Самоуверенный тон Шуматовой вызвал у Рузвельта сильное раздражение. Ему захотелось поставить ее на место, хотя неприязнь русской эмигрантки к Сталину должна была бы — именно сейчас — найти сочувствие у президента.
— Скажите, миссис Шуматова, неужели в царской России состояние было у миллионов людей? — спросил он.
— Ну… может быть, я несколько преувеличиваю. Но я считаю так: если вас ограбили, то вам довольно безразлично, много ли еще людей пострадало при этом. Я говорю то, что думаю, мистер президент, и не скрою от вас: мне представляется странным, что христианин, руководящий страной, где господствует священный принцип частной собственности, может симпатизировать тому, чье имя связано с разрушением вековых устоев России.
— И ты тоже права, дочь моя, — прищурившись, произнес Рузвельт.
— Что? — недоуменно спросила Шуматова.
— Так. Шутка. Притча о царе Соломоне.
Художнице очень хотелось спросить, при чем тут притча, но она не решилась.
К этому моменту ей удалось сделать главное, то, что в предыдущие сеансы не удавалось, — совместить в портрете президента как бы два образа: лицо открытое, жизнерадостное, даже задорное, знакомое всей Америке, всему миру, и лицо, на которое уже легла глубокая тень прошлого, омраченное невысказанной, затаенной мукой.
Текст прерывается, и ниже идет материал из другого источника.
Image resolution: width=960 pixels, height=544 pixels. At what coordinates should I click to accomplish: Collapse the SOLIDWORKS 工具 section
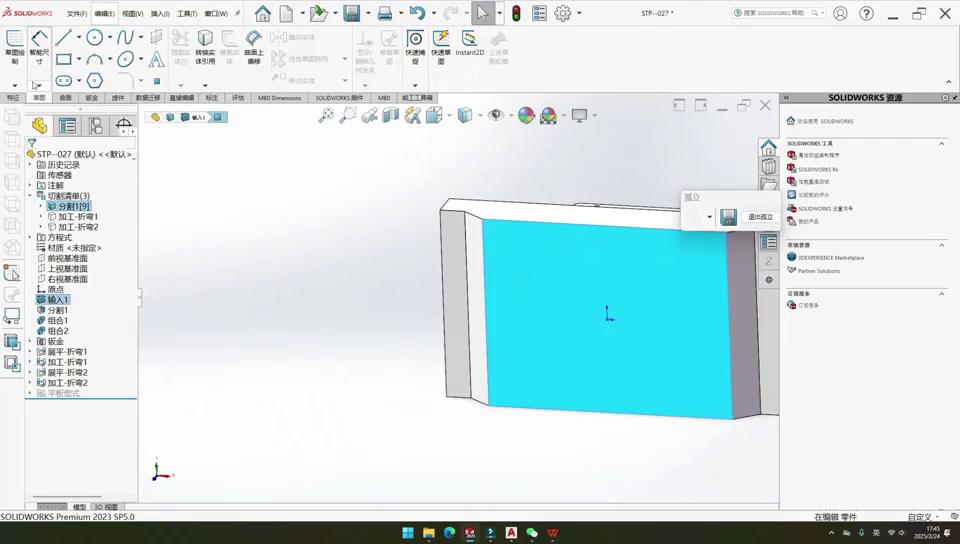(941, 144)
Шуматова бросила мимолетный взгляд на Люси — та смотрела на портрет с одобрением. Художница снова посмотрела на президента и с удивлением заметила, что губы его чуть шевелятся. Может быть, это ей только показалось?.. Нет, не показалось. Рузвельт напряженно думал о том, что сказал бы Сталину, если бы он сейчас был рядом с ним…
Шевелящиеся губы президента не давали Шуматовой покоя. «Может быть, он молится?» — мелькнуло у нее в голове. Ведь то, что президент был верующим, знала вся страна. Нет, тут же возразила себе художница, конечно, нет. Вряд ли он стал бы молиться во время столь светского занятия, как позирование. Скорее всего он репетирует очередную речь, которую ему предстоит произнести в ближайшем будущем.
«Что ж, еще несколько мазков, — подумала Шуматова, — и завтра можно будет перейти к накидке». Эта темно-синяя военно-морская накидка доставит ей еще немало хлопот. Складки не должны быть чересчур небрежными, будто накидка помята, но и нельзя, чтобы, они были величественными, точно на тогах древних римлян. Гарвардский галстук не должен быть кричащим, а такая опасность есть, когда красное соседствует с темно-синим…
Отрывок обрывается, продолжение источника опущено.